Texte éditorial : Le Beccaria 8

De mémoire, jamais le thème du Beccaria n’a suscité autant de participation de votre part. La quantité et la qualité des textes démontrent amplement l’importance de mettre en valeur le réseau communautaire. La lecture de ce webzine permettra de découvrir des programmes et des projets novateurs offerts par un réseau en constante évolution et soucieux de prendre en charge un éventail de services, notamment dans le domaine de la criminologie.

Longtemps, les organismes communautaires ont été considérés comme offrant des interventions de second ordre. La population et même les décideurs avaient l’impression qu’on y trouvait des personnes portant « des sandales et des bas de laine qui manifestaient avec des pancartes » pour le bien de clientèles non spécifiques. Les employés avaient peu ou pas de formation en lien avec la mission de l’organisme. C’est par son professionnalisme et sa détermination que le réseau communautaire a réussi à changer cette vision limitée et qu’il a maintenant ses lettres de noblesse.

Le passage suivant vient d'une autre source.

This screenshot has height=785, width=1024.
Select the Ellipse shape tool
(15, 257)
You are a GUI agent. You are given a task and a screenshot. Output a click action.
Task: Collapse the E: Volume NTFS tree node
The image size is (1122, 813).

Considérant que ce réseau remonte à plus d’un siècle, un peu d’histoire s’impose

C’est au tournant du 20e siècle que sont nés les premiers organismes communautaires au Québec. Bien entendu, ils étaient presque tous sous l’égide des communautés religieuses et offraient de l’aide aux plus démunis sans spécificité particulière. L’engagement religieux et bénévole permettait d’assurer la prestation de services ainsi que la survie de ces organismes.

Dans les années 1930 et suivantes, le Québec a connu une augmentation de la pauvreté, conséquence de la Grande Dépression. Les services des organismes communautaires étaient davantage sollicités afin d’aider les personnes dans le besoin. Encore là, nous y trouvions peu de spécialisation, les problématiques étaient davantage liées aux indigents et à la pauvreté.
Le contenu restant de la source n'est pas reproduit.